New urine test may help men with elevated PSA levels avoid unnecessary biopsies

Each year, millions of American men get a blood test known as a PSA, or prostate-specific antigen, test as part of their yearly checkup.

PSA is a protein produced by the prostate gland.

If a man's PSA level goes up, the thinking goes, so does his chance of having prostate cancer, but an elevated PSA does not guarantee a man has cancer.

Infection, an enlarged prostate, and certain medications can all cause an elevated PSA level.

Dr. Arul Chinnaiyan, a professor of pathology and urology at the University of Michigan, says there is no way to distinguish between a low-grade and more aggressive, or high-grade, cancer based on a man's PSA level alone.

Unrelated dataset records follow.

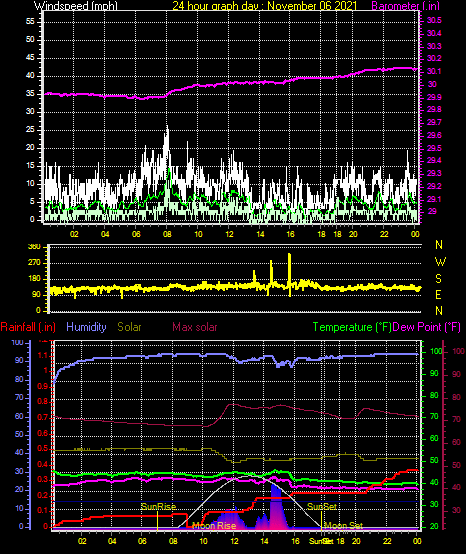Select the olive Solar legend label
This screenshot has height=554, width=466.
129,327

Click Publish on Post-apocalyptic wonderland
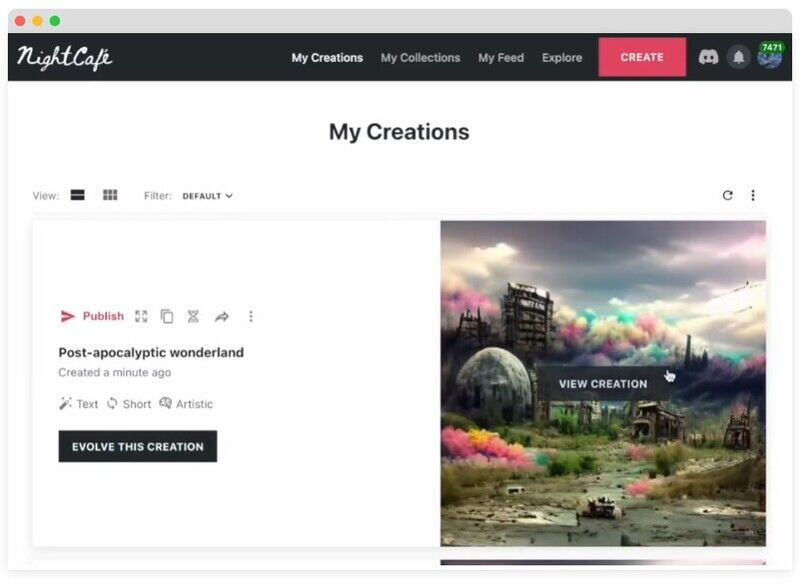[92, 316]
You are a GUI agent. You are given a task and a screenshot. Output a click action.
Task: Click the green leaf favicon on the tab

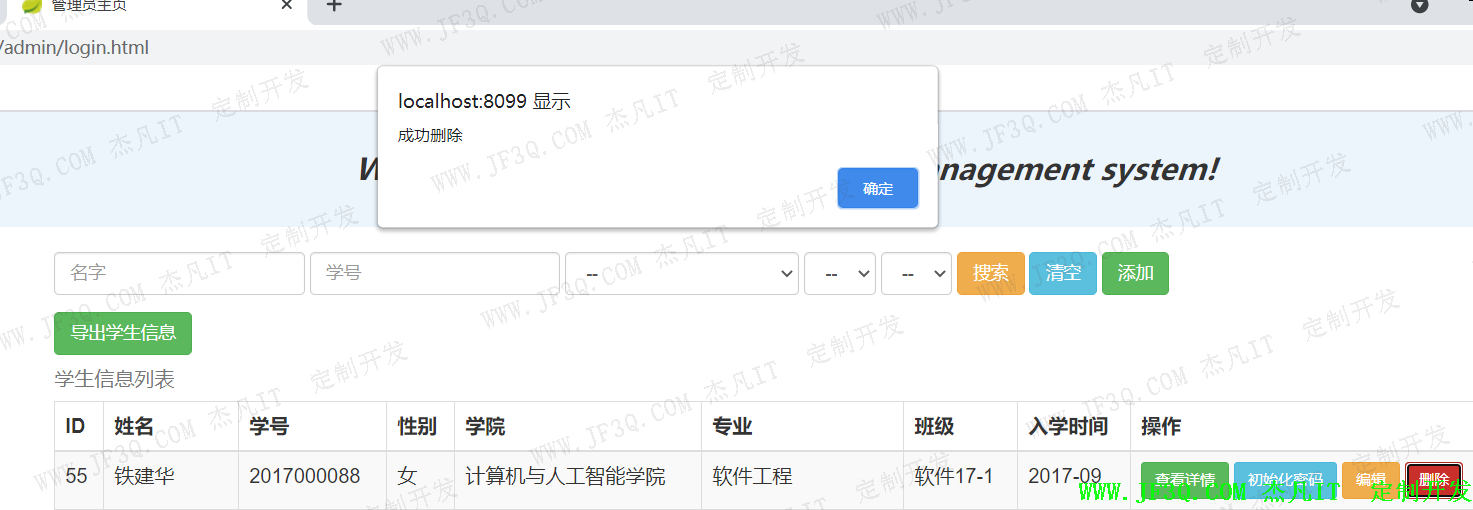32,6
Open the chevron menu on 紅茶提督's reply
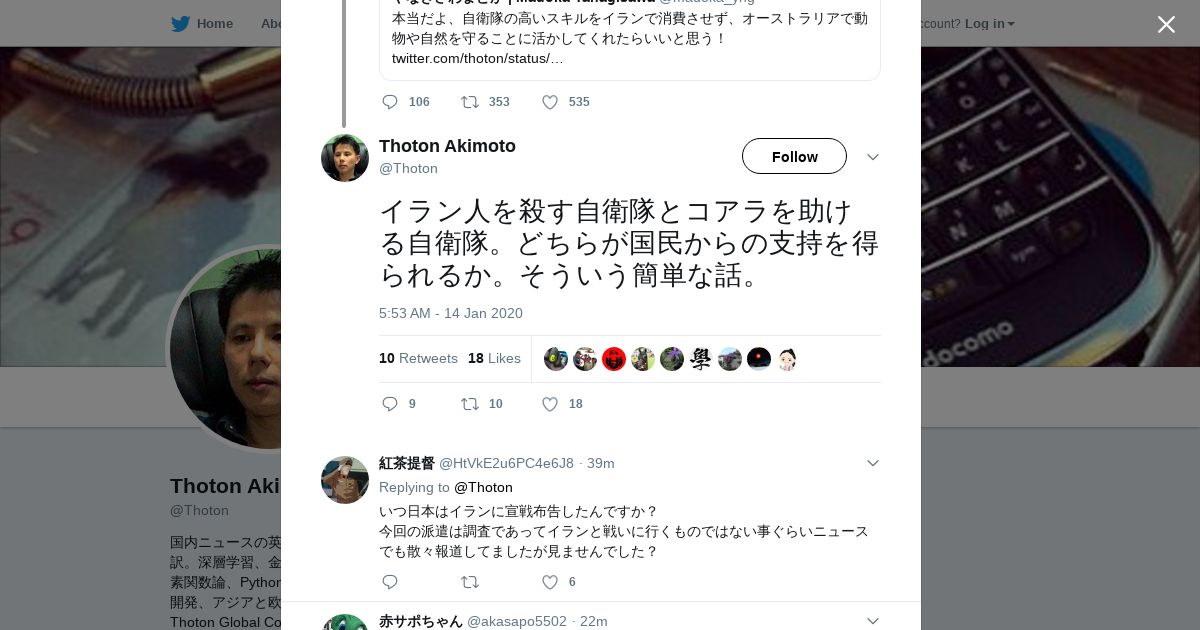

"Low-grade prostate cancer is perhaps more prevalent than the high-grade version of the disease," Chinnaiyan says.

He and his team have developed a kind of "next step" urine test for men whose PSA levels are in the borderline high range to try to determine what grade of prostate cancer they have.

"So this test is perhaps different from the existing urine- and blood-based tests out there for prostate cancer because it's really focused on detecting high-grade prostate cancer," Chinnaiyan says.

The urine test, called MyProstateScore2, or MPS2, builds on an earlier test Chinnaiyan and his team developed a decade ago.

It screens for 18 genetic markers that a recent study found are highly associated with high-grade prostate cancer.

"And, the high-grade version of the disease is a form of prostate cancer that tends to be aggressive and spread and metastasize and perhaps lead to the death of patients," he says.

If a man's PSA level is between three and 10 nanograms per milliliter, which is considered in the "borderline" range, Chinnaiyan says his doctor could order the test before deciding whether to proceed with an MRI or biopsy or wait and monitor his PSA levels over time.

One of the goals, he says, is to help men avoid unnecessary biopsies and other tests that can carry potential risks.

"One could, essentially, have this urine test instead of going to an imaging study or going to biopsy and so forth," he says.  "So, it's really geared towards those patients that have this elevated PSA in the range of about three to 10 nanograms per milliliter."